== Extracted data ==
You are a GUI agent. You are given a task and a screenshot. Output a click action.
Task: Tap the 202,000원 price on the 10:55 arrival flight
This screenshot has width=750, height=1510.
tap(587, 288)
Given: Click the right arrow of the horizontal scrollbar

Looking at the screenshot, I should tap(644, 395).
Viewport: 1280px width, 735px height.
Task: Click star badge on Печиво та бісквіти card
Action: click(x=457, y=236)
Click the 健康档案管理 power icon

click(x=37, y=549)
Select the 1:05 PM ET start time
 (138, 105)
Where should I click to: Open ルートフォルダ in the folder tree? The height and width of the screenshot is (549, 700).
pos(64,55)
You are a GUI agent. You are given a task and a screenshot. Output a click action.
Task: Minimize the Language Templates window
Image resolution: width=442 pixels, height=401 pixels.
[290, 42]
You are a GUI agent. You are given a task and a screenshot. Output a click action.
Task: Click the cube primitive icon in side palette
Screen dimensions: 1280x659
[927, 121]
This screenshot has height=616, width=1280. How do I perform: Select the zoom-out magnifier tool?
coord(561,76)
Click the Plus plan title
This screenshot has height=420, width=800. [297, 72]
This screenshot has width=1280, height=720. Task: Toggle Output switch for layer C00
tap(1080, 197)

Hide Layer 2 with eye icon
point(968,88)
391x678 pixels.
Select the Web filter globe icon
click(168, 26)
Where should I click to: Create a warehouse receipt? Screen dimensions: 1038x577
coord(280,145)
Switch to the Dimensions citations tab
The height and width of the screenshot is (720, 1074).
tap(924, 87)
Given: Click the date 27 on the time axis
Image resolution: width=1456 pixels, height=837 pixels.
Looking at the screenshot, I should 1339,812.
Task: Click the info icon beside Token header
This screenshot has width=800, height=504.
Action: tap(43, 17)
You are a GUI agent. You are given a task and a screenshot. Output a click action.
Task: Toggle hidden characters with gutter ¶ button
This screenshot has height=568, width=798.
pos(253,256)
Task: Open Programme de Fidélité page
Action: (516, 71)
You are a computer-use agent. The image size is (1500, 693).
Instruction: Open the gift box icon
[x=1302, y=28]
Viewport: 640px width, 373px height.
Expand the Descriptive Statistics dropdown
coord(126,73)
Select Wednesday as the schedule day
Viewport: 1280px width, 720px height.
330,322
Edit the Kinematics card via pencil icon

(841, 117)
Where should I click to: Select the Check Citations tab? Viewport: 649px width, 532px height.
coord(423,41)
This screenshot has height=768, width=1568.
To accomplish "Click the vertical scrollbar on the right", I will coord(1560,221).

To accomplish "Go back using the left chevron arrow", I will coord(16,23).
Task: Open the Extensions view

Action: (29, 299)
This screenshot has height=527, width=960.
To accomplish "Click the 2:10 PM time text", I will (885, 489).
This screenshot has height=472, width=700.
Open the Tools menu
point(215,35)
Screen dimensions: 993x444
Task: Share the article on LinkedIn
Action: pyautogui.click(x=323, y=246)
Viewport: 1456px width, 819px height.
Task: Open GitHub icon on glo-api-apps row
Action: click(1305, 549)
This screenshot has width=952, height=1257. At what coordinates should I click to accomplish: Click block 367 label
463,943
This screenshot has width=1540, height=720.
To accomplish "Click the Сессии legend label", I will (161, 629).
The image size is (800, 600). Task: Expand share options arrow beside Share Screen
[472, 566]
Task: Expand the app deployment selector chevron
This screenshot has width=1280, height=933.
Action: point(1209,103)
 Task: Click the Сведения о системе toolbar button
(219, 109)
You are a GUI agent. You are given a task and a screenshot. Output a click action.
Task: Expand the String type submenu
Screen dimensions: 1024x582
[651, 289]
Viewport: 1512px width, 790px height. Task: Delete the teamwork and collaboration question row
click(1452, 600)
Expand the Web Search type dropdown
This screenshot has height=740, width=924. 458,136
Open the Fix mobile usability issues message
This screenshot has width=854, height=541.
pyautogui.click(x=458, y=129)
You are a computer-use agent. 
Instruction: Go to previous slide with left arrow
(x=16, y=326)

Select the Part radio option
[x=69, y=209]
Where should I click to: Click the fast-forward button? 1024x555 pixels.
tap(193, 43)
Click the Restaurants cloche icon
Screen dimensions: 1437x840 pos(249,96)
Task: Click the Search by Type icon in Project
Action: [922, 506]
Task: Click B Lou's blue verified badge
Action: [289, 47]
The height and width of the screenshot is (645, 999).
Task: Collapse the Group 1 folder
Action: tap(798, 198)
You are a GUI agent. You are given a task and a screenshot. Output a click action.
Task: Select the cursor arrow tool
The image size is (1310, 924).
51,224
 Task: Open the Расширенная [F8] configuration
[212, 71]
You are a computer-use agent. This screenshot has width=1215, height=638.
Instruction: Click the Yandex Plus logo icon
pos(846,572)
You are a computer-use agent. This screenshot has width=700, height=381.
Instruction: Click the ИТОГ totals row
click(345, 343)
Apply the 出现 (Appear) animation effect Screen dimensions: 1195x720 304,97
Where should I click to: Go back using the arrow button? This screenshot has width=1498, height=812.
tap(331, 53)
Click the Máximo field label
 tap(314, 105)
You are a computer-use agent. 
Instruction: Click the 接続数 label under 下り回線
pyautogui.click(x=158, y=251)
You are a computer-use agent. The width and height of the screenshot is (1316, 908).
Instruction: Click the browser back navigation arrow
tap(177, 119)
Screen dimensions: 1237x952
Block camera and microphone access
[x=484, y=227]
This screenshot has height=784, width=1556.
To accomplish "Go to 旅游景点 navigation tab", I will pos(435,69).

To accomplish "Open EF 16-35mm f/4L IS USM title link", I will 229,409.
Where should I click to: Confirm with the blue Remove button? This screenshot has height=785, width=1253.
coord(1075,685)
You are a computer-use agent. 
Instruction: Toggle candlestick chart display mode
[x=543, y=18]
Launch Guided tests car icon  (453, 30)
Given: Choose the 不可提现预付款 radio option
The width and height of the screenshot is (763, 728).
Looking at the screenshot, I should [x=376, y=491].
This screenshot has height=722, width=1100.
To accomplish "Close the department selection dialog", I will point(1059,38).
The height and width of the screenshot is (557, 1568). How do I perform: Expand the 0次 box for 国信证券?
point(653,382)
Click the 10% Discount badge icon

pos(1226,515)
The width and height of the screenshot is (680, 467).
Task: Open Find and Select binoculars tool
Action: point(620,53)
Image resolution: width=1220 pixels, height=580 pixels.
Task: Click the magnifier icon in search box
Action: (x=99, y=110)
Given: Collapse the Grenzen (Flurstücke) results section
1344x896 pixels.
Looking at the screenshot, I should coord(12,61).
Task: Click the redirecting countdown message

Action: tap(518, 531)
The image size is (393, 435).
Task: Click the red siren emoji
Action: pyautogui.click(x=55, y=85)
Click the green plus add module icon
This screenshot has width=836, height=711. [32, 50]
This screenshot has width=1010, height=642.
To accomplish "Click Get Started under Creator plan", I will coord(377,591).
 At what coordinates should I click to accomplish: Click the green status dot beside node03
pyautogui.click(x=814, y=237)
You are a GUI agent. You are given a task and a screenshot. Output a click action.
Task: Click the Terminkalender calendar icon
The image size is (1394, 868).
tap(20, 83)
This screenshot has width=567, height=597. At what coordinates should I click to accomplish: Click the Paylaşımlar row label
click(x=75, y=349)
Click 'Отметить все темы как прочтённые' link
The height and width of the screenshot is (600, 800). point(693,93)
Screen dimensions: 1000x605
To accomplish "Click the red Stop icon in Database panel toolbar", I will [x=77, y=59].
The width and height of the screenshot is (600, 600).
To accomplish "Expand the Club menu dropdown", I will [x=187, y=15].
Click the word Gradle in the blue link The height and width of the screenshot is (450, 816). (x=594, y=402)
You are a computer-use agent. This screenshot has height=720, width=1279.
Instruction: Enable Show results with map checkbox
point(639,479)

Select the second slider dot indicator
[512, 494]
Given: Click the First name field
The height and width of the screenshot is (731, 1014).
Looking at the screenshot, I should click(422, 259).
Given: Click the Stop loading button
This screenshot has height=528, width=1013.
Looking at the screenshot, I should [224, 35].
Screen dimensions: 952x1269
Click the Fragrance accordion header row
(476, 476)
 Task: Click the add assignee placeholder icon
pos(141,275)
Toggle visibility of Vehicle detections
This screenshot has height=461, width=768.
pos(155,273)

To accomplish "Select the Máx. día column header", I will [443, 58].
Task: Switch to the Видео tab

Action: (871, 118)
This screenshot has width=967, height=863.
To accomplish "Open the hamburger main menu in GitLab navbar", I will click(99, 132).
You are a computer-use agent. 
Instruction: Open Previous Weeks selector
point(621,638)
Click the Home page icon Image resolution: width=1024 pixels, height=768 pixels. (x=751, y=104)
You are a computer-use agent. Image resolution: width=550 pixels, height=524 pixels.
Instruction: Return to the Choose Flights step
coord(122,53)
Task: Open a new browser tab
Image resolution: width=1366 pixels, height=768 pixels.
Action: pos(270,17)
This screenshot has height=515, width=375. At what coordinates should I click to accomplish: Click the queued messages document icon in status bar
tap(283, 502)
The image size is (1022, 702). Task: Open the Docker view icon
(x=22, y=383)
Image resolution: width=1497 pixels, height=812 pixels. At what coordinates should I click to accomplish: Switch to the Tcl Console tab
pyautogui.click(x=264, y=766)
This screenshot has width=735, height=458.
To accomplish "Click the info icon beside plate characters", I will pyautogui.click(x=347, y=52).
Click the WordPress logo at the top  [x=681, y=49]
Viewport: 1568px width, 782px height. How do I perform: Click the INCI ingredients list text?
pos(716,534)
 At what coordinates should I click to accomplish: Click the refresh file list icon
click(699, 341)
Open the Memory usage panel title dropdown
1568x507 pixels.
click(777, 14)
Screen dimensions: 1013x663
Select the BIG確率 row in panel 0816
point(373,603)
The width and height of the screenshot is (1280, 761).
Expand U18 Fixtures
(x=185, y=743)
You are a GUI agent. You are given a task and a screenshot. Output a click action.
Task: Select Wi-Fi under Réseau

== Task prompt ==
Write out the lines above from the one containing "Screen dimensions: 1013x663" through the last, exactly as they are.

== Answer to this task ==
Screen dimensions: 1013x663
Select the BIG確率 row in panel 0816
point(373,603)
The width and height of the screenshot is (1280, 761).
Expand U18 Fixtures
(x=185, y=743)
You are a GUI agent. You are given a task and a screenshot. Output a click action.
Task: Select Wi-Fi under Réseau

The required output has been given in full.